**AIM OF THE TASK**
Check each line of the data for the string "computer". Report how many have it, and give nothing else.

**DATA TO PROCESS**
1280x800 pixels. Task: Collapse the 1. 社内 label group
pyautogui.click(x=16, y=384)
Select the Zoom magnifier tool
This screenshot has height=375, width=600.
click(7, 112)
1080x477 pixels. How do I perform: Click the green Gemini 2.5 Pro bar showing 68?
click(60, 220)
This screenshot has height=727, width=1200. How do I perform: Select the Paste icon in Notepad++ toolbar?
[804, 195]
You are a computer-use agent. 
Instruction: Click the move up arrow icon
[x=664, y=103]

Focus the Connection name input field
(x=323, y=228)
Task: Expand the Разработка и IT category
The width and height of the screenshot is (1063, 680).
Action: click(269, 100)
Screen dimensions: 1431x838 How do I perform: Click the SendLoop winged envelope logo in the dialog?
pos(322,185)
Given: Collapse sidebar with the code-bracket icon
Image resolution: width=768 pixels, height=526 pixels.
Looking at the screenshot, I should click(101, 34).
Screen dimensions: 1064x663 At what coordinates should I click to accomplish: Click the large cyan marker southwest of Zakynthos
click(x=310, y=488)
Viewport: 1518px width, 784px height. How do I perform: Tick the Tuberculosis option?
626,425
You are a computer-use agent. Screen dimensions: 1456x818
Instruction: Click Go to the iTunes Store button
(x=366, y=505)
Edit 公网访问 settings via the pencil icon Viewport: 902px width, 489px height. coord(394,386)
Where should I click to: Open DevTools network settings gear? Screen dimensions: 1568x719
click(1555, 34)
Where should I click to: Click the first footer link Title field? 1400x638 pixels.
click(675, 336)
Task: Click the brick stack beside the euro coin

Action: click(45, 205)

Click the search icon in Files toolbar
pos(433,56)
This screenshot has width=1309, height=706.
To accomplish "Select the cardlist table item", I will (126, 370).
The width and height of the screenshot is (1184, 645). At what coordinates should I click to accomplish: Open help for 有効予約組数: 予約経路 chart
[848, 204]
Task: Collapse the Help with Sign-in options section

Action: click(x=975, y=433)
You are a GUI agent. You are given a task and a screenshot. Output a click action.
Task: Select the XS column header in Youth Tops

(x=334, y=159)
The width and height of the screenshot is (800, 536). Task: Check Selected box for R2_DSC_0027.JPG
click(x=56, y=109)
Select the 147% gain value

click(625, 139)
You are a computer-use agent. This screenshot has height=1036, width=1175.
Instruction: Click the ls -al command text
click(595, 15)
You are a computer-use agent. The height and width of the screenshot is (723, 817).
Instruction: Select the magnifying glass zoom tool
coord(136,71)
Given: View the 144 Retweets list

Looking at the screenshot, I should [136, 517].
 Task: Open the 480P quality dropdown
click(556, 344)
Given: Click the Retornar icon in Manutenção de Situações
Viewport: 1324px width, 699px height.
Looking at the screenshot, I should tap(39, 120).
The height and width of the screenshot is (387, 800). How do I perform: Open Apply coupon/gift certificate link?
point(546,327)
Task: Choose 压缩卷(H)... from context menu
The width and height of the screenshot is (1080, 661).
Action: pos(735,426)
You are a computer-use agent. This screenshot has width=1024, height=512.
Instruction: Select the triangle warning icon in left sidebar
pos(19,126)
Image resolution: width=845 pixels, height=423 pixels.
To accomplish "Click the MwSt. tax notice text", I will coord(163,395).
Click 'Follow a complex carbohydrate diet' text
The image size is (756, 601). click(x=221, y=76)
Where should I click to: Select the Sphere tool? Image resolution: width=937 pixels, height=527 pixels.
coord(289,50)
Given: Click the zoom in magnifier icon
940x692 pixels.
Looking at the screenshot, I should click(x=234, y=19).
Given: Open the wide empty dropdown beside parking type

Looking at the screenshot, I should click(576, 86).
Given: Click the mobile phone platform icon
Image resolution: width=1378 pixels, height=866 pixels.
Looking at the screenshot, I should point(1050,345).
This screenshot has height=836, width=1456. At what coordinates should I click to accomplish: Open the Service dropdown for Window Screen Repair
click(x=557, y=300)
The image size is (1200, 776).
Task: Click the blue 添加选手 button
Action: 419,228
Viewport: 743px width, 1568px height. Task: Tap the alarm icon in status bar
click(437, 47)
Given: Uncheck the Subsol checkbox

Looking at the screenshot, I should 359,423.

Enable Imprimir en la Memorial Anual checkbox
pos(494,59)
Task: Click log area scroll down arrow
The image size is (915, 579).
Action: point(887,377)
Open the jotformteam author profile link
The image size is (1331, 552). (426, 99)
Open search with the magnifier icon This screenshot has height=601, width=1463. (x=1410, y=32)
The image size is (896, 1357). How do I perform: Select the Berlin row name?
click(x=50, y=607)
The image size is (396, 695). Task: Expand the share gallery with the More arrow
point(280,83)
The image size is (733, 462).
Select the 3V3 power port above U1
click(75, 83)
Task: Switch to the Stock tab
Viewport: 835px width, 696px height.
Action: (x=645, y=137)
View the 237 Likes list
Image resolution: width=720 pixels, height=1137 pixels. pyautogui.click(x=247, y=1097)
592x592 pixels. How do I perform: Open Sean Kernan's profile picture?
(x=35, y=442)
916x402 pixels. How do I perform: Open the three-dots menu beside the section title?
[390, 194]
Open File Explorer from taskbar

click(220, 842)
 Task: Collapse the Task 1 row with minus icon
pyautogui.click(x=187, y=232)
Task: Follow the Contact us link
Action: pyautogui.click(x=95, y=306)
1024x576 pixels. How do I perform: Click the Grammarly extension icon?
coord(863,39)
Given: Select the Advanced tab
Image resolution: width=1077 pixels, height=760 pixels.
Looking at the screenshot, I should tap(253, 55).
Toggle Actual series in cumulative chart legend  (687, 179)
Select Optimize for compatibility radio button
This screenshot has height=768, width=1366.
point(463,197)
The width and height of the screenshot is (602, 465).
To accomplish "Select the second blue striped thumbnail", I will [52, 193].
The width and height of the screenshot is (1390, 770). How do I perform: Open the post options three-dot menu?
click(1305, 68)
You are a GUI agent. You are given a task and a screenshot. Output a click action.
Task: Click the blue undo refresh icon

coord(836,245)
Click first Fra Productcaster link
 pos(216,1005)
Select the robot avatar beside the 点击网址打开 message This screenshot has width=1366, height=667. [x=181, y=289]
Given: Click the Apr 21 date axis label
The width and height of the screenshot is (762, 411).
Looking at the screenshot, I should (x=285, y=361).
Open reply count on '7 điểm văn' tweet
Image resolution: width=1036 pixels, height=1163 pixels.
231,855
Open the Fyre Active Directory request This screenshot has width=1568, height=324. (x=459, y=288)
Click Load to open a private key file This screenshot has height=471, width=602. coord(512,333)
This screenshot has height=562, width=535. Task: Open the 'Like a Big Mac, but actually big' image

**RESULT FOR THIS TASK**
5